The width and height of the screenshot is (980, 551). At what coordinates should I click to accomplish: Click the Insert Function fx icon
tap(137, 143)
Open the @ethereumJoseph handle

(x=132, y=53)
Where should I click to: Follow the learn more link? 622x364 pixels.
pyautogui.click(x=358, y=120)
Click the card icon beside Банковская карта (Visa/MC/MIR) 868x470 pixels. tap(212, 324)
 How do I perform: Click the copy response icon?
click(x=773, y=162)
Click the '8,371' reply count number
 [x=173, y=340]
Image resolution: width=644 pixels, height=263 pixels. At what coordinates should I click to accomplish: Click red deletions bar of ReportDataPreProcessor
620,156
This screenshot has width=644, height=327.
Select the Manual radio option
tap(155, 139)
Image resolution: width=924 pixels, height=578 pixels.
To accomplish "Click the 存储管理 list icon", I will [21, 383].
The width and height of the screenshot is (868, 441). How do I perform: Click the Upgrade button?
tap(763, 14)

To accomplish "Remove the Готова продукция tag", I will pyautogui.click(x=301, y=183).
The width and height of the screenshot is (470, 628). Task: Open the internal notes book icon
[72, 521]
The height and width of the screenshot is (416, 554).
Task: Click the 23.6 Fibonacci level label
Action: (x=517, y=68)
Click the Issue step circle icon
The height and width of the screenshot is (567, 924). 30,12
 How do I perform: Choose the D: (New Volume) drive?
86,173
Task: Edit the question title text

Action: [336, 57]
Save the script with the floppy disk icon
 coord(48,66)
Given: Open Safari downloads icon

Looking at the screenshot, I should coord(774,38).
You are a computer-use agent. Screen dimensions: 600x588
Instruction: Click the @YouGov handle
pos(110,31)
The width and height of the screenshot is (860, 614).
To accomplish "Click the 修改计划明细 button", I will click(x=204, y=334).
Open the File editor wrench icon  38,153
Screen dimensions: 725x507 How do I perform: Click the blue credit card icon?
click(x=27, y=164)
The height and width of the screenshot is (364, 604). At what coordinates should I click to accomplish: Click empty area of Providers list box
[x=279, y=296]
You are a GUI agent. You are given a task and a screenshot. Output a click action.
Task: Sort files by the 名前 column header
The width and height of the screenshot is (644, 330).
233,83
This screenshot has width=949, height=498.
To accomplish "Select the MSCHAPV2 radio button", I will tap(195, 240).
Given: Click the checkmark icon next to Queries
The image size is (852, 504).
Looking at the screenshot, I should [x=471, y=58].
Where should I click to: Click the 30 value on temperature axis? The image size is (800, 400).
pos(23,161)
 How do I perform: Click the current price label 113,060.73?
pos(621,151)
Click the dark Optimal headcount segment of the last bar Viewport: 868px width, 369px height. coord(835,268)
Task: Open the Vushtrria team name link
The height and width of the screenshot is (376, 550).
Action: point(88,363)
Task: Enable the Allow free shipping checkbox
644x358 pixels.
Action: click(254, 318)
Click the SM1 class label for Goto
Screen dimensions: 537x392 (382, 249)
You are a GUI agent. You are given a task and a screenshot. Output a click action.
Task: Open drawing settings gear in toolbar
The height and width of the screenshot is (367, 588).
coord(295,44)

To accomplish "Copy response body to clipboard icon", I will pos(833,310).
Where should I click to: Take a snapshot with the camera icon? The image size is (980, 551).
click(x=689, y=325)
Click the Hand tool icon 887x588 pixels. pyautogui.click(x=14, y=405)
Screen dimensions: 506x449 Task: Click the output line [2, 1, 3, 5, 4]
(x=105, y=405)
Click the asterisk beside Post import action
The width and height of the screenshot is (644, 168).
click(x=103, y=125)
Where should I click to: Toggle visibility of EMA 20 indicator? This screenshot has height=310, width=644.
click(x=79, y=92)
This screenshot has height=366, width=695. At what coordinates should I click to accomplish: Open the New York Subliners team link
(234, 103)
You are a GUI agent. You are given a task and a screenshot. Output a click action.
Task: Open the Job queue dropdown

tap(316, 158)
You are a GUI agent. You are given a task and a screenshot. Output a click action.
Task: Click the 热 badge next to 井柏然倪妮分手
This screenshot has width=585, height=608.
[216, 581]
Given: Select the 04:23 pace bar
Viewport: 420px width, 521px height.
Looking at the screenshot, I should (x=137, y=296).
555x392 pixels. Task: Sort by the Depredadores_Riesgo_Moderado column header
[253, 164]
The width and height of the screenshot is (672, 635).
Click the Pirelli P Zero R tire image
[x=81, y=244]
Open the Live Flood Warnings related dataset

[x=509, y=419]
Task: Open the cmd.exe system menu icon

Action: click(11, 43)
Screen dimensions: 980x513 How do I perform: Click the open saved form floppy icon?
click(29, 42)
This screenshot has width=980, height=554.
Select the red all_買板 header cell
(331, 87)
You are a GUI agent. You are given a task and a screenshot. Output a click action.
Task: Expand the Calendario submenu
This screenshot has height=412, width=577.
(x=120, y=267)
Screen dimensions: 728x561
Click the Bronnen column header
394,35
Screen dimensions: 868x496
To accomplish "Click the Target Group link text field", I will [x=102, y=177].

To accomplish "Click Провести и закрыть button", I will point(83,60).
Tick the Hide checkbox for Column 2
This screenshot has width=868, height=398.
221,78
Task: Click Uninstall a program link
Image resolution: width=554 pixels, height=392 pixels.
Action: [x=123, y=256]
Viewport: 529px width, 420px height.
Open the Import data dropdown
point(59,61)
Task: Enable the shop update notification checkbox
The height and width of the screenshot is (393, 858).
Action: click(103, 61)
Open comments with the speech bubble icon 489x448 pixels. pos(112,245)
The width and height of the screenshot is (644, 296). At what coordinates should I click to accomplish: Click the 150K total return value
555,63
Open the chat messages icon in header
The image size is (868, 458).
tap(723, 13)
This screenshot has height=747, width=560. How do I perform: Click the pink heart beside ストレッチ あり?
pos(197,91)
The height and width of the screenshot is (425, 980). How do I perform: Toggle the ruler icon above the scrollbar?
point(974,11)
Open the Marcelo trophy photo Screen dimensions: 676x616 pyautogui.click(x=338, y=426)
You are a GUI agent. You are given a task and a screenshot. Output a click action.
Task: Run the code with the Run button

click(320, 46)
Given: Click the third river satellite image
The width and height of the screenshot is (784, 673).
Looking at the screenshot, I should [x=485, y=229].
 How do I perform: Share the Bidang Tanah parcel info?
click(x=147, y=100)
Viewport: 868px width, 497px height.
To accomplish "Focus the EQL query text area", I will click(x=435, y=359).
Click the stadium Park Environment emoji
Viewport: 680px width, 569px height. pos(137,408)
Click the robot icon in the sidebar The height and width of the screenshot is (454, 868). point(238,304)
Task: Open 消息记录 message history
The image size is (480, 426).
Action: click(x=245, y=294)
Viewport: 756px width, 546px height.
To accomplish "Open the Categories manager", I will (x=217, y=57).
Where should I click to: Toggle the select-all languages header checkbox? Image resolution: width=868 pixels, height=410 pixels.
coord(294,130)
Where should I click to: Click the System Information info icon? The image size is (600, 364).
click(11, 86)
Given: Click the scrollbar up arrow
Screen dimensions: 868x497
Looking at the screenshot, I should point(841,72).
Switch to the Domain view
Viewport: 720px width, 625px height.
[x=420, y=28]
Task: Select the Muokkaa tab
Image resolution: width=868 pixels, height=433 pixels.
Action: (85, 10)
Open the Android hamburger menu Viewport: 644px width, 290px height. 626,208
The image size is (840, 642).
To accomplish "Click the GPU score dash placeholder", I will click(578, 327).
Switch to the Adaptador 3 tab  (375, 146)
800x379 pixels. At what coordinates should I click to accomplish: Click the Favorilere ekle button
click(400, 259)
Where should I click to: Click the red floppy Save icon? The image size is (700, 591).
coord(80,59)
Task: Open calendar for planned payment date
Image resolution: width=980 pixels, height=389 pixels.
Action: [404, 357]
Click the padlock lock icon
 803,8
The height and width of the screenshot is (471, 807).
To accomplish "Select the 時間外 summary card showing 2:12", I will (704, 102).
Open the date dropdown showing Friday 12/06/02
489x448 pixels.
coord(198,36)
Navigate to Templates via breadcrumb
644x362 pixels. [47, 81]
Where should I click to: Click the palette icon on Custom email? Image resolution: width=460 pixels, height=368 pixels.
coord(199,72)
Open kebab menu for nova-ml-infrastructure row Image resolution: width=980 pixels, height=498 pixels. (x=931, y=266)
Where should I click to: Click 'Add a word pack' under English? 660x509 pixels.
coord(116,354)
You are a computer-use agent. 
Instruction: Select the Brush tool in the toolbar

▶ WORK ITEM
Your answer should consist of the lines from the line with "The image size is (852, 504)." to the line with "Task: Open the Vushtrria team name link" above, repeated exactly, both ends included.

▶ ANSWER
The image size is (852, 504).
Looking at the screenshot, I should [x=471, y=58].
Where should I click to: Click the 30 value on temperature axis? The image size is (800, 400).
pos(23,161)
 How do I perform: Click the current price label 113,060.73?
pos(621,151)
Click the dark Optimal headcount segment of the last bar Viewport: 868px width, 369px height. coord(835,268)
Task: Open the Vushtrria team name link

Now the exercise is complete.